All Neural Low-latency Directional Speech Extraction
Ashutosh Pandey, Sanha Lee, Juan Azcarreta, Daniel Wong, Buye Xu
TL;DR
This paper tackles low-latency directional speech extraction by introducing a fully neural framework that uses trainable DOA embeddings drawn from a predefined spatial grid to condition an all-neural, time-domain speech extractor called the Directional Recurrent Network (DRN). The method integrates two forms of DOA embeddings—channel-wise and frame-wise—into the spatial and temporal processing via a fusion scheme, achieving end-to-end optimization with a speech enhancement objective and millisecond-scale latency.

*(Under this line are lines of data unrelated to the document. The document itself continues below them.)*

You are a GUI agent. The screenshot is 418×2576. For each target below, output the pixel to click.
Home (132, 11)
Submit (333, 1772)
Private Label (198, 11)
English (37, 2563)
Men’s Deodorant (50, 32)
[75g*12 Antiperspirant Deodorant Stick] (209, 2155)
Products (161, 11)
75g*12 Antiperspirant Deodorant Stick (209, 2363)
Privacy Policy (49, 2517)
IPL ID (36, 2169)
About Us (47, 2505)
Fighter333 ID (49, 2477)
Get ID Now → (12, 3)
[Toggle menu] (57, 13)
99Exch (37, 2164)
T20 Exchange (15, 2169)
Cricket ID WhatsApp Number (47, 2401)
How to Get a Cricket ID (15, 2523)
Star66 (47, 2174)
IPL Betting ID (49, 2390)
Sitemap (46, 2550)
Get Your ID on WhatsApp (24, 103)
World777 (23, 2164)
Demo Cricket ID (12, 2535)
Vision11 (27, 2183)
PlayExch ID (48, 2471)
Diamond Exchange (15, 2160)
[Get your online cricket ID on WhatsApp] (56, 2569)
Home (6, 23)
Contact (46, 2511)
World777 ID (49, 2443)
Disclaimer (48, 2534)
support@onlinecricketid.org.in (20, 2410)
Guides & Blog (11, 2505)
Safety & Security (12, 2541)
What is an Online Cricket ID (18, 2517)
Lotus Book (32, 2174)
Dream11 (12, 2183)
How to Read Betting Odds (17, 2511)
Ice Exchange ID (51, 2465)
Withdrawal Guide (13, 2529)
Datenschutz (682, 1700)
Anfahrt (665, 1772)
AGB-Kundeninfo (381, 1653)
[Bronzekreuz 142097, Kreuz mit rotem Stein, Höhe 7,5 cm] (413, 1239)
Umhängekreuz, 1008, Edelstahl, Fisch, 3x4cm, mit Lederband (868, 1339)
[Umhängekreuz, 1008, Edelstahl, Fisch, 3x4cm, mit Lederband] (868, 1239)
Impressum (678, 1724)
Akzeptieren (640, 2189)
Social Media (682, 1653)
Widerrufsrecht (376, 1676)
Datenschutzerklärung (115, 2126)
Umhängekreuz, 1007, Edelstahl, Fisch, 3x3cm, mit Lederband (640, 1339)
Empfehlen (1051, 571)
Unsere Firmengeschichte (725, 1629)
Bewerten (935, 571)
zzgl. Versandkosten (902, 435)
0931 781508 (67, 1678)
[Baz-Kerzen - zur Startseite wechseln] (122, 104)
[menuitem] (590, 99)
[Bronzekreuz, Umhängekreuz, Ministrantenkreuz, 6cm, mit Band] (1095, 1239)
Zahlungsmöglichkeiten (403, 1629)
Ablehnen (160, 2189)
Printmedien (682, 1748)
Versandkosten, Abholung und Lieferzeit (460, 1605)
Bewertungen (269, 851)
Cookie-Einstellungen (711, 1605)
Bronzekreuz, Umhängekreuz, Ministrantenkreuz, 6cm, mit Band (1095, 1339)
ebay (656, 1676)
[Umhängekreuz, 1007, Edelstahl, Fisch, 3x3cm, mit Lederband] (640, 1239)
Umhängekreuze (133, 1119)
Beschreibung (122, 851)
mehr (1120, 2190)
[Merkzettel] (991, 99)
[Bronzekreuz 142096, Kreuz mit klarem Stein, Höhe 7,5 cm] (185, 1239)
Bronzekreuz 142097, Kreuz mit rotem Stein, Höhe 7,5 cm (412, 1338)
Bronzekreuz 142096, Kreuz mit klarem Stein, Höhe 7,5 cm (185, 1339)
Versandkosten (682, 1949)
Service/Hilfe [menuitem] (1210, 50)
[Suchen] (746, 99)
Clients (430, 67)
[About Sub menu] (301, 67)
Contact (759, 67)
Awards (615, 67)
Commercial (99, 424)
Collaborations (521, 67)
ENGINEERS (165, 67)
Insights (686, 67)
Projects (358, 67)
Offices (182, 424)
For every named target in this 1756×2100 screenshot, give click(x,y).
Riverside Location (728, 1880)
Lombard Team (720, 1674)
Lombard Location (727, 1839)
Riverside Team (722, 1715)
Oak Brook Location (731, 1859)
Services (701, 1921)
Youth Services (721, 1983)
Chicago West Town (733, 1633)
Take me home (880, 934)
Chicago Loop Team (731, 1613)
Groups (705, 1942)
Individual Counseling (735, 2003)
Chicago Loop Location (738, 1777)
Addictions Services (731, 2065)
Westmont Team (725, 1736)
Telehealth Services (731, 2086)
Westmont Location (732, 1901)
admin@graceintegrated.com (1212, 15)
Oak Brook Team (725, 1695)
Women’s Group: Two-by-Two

Key findings show that DOA embeddings, especially azimuth-elevation, improve performance and robustness to DOA mismatch, with rapid adaptation to abrupt DOA switches in dynamic scenes; the approach also outperforms several strong baselines under low-latency constraints. The work advances practical directional speech extraction for multichannel setups, enabling fast, robust performance in scenarios like augmented reality and wearable devices, and points to future work on moving-source training and more dynamic motion handling.
Abstract
We introduce a novel all neural model for low-latency directional speech extraction. The model uses direction of arrival (DOA) embeddings from a predefined spatial grid, which are transformed and fused into a recurrent neural network based speech extraction model. This process enables the model to effectively extract speech from a specified DOA. Unlike previous methods that relied on hand-crafted directional features, the proposed model trains DOA embeddings from scratch using speech enhancement loss, making it suitable for low-latency scenarios. Additionally, it operates at a high frame rate, taking in DOA with each input frame, which brings in the capability of quickly adapting to changing scene in highly dynamic real-world scenarios. We provide extensive evaluation to demonstrate the model's efficacy in directional speech extraction, robustness to DOA mismatch, and its capability to quickly adapt to abrupt changes in DOA.